On July 15, 2014, following the completion of its due diligence review of Laguna Professional Center (“Laguna”) and UC Davis Medical Building (“UC Davis” and collectively with Laguna, the “Laguna Medical Portfolio”), each located in Elk Grove, California, American Realty Capital Healthcare Trust II, Inc. (the “Company”) finalized the prerequisite conditions to acquire the Laguna Medical Portfolio and assumed the obligations of an affiliate of its sponsor under the purchase and sale agreement, dated June 5, 2014, with Jackson-Laguna, a California general partnership, Jackson II, LLC and Jackson-Big Horn, LLC, as sellers, related to the Laguna Medical Portfolio. Pursuant to the terms of the purchase and sale agreement, the Company’s obligation to close upon the acquisition was subject to the satisfactory completion of a due diligence review of the Laguna Medical Portfolio, among other customary conditions. The purchase and sale agreement contains customary representations and warranties by the sellers.

 

The description of the Laguna Medical Portfolio set forth in Item 2.01 of this Current Report on Form 8-K is incorporated by reference into this Item 1.01 in its entirety.

 

Item 2.01. Completion of Acquisition or Disposition of Assets.

 

Laguna Professional Center, Elk Grove, CA

 

On July 15, 2014, the Company, through a wholly-owned subsidiary of its operating partnership (the “OP”), consummated its acquisition of a fee simple interest in Laguna for a contract purchase price of $17.5 million, exclusive of closing costs. The seller of Laguna has no material relationship with the Company and the acquisition was not an affiliated transaction. The Company funded the acquisition of Laguna with proceeds from its ongoing initial public offering of common stock.

 

Laguna contains 41,932 rentable square feet and was 96.3% leased to seven tenants as of the date of acquisition.
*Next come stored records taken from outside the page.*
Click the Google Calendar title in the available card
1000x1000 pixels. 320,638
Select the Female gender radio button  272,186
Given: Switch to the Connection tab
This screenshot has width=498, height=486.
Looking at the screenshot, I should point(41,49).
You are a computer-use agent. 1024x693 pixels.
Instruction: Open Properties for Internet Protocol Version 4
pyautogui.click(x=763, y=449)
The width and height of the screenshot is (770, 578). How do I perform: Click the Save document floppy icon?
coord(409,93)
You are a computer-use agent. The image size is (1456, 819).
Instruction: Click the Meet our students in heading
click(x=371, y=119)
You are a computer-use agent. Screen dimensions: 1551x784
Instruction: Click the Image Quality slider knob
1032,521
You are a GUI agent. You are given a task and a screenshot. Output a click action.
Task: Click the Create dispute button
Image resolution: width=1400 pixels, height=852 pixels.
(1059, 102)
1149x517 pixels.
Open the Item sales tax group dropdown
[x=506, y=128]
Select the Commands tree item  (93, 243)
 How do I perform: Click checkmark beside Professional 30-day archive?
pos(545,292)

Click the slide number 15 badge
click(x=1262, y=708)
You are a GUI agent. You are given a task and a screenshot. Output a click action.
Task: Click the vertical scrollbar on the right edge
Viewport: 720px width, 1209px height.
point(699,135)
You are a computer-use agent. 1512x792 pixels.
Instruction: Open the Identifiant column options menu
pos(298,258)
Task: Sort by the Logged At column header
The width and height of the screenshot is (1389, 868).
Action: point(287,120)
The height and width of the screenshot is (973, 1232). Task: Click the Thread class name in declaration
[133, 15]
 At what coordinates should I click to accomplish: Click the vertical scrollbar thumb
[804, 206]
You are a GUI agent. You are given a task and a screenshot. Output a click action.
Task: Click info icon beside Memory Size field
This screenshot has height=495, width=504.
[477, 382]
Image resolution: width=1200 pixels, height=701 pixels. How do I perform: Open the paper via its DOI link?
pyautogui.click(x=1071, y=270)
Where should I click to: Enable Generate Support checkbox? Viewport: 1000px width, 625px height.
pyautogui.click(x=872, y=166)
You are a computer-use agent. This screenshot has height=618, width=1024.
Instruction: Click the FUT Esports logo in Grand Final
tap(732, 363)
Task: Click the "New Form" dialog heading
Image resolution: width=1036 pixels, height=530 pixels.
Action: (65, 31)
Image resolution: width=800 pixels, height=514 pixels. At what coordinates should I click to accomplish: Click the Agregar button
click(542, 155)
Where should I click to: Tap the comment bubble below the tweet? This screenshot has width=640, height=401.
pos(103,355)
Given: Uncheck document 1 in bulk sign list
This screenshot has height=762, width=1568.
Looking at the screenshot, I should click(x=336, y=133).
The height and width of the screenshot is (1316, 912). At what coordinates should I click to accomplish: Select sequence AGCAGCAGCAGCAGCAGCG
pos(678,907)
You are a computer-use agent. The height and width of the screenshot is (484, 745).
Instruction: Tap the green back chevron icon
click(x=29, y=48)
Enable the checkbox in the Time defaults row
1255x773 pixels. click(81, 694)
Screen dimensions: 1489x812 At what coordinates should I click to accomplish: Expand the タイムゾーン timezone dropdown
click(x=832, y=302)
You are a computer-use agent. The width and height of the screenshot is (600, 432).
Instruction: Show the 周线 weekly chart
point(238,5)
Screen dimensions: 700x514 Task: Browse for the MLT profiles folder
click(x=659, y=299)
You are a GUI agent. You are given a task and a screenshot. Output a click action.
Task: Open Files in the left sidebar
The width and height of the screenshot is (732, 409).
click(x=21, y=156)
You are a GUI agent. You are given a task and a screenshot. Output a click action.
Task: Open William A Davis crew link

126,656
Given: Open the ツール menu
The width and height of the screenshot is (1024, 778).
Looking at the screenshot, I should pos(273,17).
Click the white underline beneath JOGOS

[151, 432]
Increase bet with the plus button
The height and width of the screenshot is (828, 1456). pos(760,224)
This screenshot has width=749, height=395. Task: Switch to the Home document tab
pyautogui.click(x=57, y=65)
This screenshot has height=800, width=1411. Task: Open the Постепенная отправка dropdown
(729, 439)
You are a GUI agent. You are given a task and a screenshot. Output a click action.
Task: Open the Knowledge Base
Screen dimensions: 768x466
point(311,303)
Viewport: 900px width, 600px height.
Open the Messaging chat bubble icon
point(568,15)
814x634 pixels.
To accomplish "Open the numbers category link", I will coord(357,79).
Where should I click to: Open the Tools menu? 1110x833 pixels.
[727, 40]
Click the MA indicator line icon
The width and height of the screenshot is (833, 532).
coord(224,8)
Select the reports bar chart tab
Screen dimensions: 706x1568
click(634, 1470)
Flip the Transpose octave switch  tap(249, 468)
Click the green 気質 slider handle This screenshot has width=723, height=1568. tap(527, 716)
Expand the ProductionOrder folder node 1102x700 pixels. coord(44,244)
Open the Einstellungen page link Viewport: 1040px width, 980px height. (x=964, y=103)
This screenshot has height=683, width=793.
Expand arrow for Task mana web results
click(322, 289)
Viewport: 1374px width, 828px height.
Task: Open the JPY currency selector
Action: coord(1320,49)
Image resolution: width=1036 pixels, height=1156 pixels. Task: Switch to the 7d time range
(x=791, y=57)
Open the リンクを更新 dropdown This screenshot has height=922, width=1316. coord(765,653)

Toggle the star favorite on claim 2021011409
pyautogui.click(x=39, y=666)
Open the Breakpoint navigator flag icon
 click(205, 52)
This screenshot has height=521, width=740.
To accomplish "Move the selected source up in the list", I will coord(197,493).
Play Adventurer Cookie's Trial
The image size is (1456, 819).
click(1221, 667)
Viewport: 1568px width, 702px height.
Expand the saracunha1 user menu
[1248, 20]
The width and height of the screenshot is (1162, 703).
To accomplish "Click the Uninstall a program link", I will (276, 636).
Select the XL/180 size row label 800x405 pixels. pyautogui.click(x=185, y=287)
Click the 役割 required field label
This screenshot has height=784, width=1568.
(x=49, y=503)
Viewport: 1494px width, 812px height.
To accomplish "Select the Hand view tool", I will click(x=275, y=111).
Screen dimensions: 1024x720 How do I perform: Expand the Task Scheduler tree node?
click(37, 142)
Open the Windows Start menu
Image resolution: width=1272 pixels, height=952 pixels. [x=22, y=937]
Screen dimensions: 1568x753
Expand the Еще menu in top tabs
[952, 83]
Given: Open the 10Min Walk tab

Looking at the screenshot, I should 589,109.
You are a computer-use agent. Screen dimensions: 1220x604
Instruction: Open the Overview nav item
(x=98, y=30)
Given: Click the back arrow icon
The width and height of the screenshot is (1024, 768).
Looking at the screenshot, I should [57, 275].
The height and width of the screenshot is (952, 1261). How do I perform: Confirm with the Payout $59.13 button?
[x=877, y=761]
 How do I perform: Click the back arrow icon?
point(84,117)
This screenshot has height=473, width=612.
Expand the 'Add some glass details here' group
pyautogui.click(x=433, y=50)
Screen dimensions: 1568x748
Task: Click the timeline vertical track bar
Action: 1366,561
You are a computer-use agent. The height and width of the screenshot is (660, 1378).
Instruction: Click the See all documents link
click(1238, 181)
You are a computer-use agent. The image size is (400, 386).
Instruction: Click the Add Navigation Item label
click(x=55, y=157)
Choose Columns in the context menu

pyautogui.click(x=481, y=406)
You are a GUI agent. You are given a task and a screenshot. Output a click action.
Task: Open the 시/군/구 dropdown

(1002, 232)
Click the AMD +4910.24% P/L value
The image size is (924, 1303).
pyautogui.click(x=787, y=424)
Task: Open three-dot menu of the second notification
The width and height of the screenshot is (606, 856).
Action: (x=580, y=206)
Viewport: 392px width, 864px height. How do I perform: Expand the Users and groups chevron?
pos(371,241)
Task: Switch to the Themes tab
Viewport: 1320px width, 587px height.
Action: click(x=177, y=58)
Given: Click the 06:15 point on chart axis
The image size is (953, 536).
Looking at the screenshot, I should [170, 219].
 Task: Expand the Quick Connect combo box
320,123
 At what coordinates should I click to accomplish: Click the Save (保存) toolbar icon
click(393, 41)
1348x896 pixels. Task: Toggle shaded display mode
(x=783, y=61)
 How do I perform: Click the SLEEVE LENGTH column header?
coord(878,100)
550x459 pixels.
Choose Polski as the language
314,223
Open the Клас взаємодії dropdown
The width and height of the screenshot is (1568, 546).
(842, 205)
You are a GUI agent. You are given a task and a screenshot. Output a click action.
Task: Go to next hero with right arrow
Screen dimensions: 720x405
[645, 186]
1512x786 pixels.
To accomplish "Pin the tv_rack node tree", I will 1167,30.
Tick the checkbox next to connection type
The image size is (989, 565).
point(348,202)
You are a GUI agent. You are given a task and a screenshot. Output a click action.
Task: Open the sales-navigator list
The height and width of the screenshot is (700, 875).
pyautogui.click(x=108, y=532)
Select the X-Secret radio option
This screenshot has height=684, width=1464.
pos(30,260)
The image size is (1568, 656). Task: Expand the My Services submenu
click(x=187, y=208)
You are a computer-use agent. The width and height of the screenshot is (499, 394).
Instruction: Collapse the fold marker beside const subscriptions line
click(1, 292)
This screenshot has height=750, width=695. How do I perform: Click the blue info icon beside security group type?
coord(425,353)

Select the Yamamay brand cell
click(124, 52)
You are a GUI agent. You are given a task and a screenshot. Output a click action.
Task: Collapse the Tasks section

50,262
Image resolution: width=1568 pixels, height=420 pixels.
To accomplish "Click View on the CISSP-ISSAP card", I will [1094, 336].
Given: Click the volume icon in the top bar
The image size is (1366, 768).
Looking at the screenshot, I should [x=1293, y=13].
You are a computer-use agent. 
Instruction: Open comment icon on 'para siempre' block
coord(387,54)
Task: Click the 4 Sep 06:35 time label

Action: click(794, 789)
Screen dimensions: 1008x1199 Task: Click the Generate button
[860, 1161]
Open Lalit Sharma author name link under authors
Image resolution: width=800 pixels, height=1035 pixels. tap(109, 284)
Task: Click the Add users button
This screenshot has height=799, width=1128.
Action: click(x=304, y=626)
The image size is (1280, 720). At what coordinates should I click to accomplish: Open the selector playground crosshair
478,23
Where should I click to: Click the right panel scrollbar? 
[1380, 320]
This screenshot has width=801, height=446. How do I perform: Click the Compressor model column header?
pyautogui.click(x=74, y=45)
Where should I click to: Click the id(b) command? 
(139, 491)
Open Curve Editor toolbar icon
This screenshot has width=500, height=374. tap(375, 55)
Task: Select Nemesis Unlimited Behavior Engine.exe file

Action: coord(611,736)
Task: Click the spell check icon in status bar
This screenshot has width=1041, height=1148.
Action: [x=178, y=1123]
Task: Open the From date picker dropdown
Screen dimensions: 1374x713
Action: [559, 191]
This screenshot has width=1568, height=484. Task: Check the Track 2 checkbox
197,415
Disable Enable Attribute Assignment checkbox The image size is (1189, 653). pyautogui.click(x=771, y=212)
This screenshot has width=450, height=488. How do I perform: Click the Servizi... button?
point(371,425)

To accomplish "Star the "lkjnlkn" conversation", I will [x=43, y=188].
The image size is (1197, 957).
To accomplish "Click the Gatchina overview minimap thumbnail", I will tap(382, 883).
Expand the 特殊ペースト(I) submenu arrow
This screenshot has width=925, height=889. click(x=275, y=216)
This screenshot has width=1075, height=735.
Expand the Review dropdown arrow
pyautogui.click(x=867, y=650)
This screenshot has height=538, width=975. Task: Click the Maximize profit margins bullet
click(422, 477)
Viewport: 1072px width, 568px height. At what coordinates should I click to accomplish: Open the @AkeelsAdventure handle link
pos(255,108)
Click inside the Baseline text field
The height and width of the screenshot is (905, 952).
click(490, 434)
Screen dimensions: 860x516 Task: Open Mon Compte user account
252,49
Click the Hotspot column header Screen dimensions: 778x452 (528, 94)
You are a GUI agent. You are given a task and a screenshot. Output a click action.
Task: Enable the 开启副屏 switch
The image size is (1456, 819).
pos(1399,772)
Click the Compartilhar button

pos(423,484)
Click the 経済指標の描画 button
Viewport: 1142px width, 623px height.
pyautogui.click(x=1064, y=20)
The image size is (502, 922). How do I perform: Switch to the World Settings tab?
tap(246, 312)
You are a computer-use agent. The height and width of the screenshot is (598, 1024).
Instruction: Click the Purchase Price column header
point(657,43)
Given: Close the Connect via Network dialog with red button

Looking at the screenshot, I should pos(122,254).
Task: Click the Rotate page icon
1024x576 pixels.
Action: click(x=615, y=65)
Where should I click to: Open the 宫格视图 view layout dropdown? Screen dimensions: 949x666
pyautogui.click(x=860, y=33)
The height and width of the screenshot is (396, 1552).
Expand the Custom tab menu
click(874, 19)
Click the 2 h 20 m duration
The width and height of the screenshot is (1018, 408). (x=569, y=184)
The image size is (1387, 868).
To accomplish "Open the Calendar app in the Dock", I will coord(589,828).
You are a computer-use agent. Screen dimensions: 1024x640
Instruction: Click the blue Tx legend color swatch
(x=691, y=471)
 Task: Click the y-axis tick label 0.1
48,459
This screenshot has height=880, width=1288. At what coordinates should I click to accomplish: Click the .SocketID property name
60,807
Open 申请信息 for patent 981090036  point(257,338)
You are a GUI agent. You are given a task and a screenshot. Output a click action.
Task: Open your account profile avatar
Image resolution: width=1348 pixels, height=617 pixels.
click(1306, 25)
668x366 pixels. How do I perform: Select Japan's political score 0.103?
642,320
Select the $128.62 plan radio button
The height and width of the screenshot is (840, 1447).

The following table provides information relating to lease commencement and termination dates, rentable square feet, annualized cash rental income, rental escalations, and renewal options for the tenants that represent over 10% of the total annualized cash rental income of Laguna:

 

Tenant Lease
Commencement
Date
Lease
Termination
Date

Rentable
Square
Feet
Annualized Cash
Rental
Income
Rental
Escalations
Renewal
Options
The Regents of the University of California May 2013 April 2023 9,514 $0.3 million 2.5% annually 1-5 year option, 1-3 year option and 1-2 year option
Dignity Health Medical Foundation September 2006 August 2016 21,824 $0.7 million 3.0% annually 2-5 year options

 

UC Davis Medical Building, Elk Grove, CA

 

On July 15, 2014, the Company, through a wholly owned subsidiary of its OP, closed its acquisition of a fee simple interest in UC Davis for a contract purchase price of $10.0 million, exclusive of closing costs. The sellers of UC Davis have no material relationship with the Company and the acquisition was not an affiliated transaction. The Company funded the acquisition of UC Davis with proceeds from its ongoing initial public offering of common stock.

 

UC Davis contains 25,861 rentable square feet and is 100.0% leased to The Regents of the University of California. The lease is a modified gross lease whereby the base rent covers substantially all operating expenses, including costs to maintain and repair the structure of the building. The tenant is billed and directly pays utility charges. The lease has an original 19-year term which commenced in October 2004 and expires in April 2023 and contains annual rental escalations equal to 2.5%. The lease also contains one five-year, one three-year and one two-year renewal options. The annualized cash rental income for the initial term is $0.7 million.

 

 

 
 

 

SIGNATURES

 

Pursuant to the requirements of the Securities Exchange Act of 1934, the Registrant has duly caused this report to be signed on its behalf by the undersigned hereunto duly authorized.

 

  AMERICAN REALTY CAPITAL HEALTHCARE TRUST II, INC.